I might have given the work a higher rating, but it wasn't really the kind of thing I usually like. If you like your worlds dark(ish), your characters quirky, your fantasy unconventional, and your dialogue arch, you might find this really enjoyable. Even with my usual aversion to this kind of story, it was still interesting, and short, enough that I will go back and finish more of the story arcs later. If my opinion is considerably revised after reading the other character arcs and learning more about the mysterious Tribe, I will revise this review accordingly.
"An Experiment Gone Horribly Right" permalink
Tribe is an old work, in Internet terms. It dates back to 2007, when web fiction barely existed. It was an experiment and an exercise for Alexandra Erin, author of one of the pioneering works of modern web fiction, who was a fledgling writer at that time. It suffers from many of the hallmarks of a writer who is still honing her skills. It was never "finished."

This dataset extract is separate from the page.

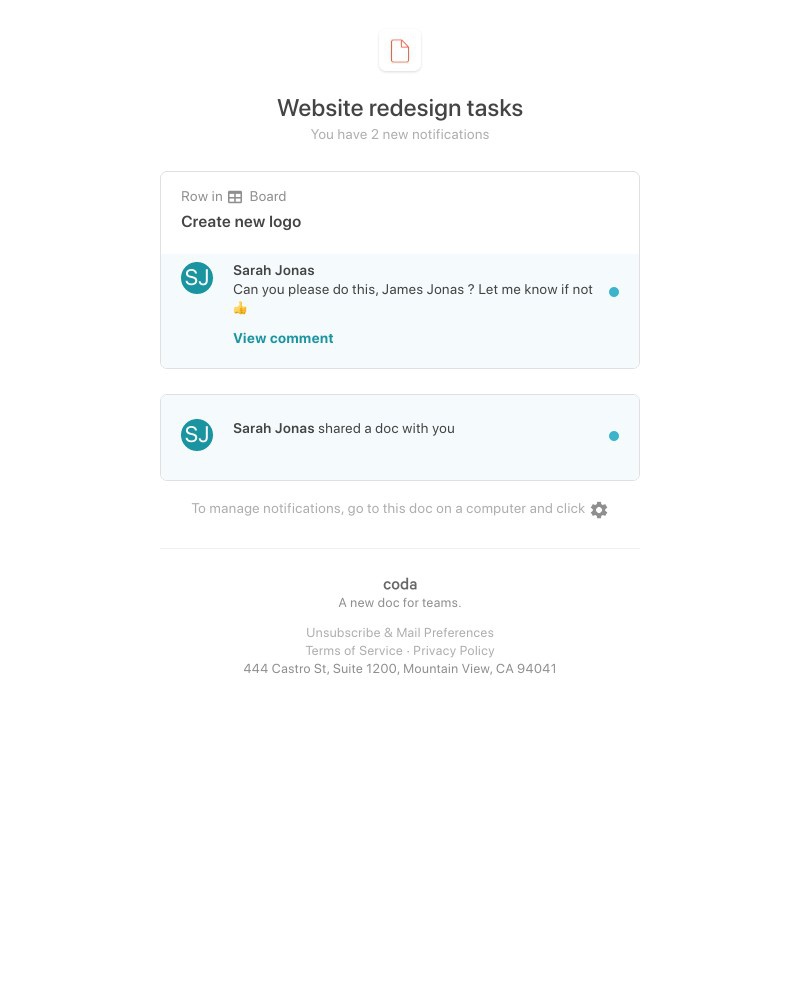Open settings via the gear icon
The image size is (800, 1000).
pyautogui.click(x=599, y=510)
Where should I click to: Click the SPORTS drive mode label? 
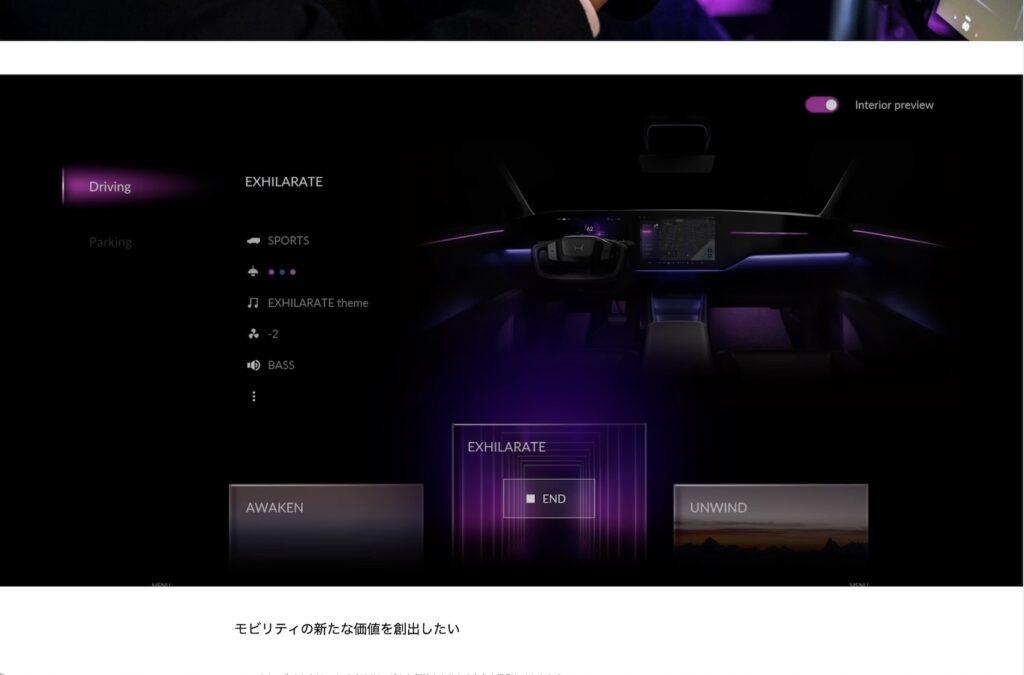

Tribe is amazing. Its limited wordcount per chapter means that the reader is left with poignant, minimal images much of the time. The reader actively participates in the creation of meaning in the text. This device isn't simply used to make the work fancier or more "artsy," however. The entire story deals with the ways we create meaning in our real lives. Whenever we are confronted with a person or situation, we have an option: We can either rely on our received notions of that person, society, and the world, or we can accept that we know nothing about this phenomenon and embrace it with open, innocent eyes. When we make the latter choice, there's a chance that magic will happen.
Is this surprisingly deep, high-brow material for a work that was originally intended to be a simple writing exercise? Yes. Is it one of the most inspirational works I've ever read? Definitely yes.
Tribe tells the story of those who have fallen between the cracks of society and found out that they haven't failed; they've escaped.